Peace Promotion - Season for Nonviolence
Each year we support the Season for Nonviolence (Jan 30 – Apr 4), a time of peacemaking and consciousness-raising opportunity, inspired by the work of Mahatma Gandhi and Dr. Martin Luther King, Jr.
Fairfax Student Peace Awards
Through our Social Justice Committee, AUUC has been a sponsor of the Student Peace Awards of Fairfax County since 2007. These prestigious awards are given annually to local high school students and student organizations to promote and reward peacemaking efforts. Each year our 30 local high schools are invited to select a junior, senior, or student organization to receive the Peace Award for their school. The past two school years, 27 schools selected recipients who were then honored with their families at an annual ceremony held in March.
To read the inspiring profiles of these remarkable young people and their contributions to peace and peacemaking, visit http://fairfax.studentpeaceawards.org/student-profiles/
Several AUUC members are active members of the Student Peace Award Committee and work with the schools to solicit nominations. To help with the Peace Awards as a volunteer or find more information, please contact Nancy D., Lisa H, or Dotty S. Email justice@accotinkuu.org.
Get Out the Vote and Voter Registration Initiatives
UUA and Accotink voting efforts include voter registration, voter turnout, and combating voter suppression, particularly in marginalized neighborhoods. Democracy and the right of all people to have a vote are at the heart of our Eight Principles. The work is nonpartisan and involves taking concrete actions. As part of this effort AUUC members and friends sent thousands of handwritten postcards encouraging voters to verify their voter registration status and vote. In addition, many have participated in phone and text banks.

Exercise description ▸
From the peace promotion passage, repeat word for word the part that opens with the words containing "Peace Promotion - Season" and closes with "held in March.". You won't need the records that follow the peace promotion passage.

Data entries
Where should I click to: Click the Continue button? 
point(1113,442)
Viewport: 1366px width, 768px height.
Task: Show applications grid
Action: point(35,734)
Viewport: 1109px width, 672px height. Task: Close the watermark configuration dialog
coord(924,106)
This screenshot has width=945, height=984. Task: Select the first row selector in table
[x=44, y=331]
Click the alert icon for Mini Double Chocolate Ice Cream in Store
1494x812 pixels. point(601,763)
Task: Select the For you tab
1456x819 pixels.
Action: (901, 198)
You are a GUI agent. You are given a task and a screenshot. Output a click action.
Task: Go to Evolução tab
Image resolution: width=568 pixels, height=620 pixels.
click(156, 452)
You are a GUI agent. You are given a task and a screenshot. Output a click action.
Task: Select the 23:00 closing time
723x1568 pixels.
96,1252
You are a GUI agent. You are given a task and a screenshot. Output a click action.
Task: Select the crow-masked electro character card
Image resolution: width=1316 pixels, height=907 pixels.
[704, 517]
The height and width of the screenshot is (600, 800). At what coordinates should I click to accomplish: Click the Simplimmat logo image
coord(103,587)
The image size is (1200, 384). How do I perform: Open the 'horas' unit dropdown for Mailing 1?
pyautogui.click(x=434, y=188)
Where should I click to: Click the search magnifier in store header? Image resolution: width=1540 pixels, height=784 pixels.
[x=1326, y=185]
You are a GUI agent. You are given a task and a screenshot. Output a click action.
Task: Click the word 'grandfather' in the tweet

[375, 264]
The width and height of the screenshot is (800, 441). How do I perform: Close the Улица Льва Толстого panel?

Written response ▸
Peace Promotion - Season for Nonviolence
Each year we support the Season for Nonviolence (Jan 30 – Apr 4), a time of peacemaking and consciousness-raising opportunity, inspired by the work of Mahatma Gandhi and Dr. Martin Luther King, Jr.
Fairfax Student Peace Awards
Through our Social Justice Committee, AUUC has been a sponsor of the Student Peace Awards of Fairfax County since 2007. These prestigious awards are given annually to local high school students and student organizations to promote and reward peacemaking efforts. Each year our 30 local high schools are invited to select a junior, senior, or student organization to receive the Peace Award for their school. The past two school years, 27 schools selected recipients who were then honored with their families at an annual ceremony held in March.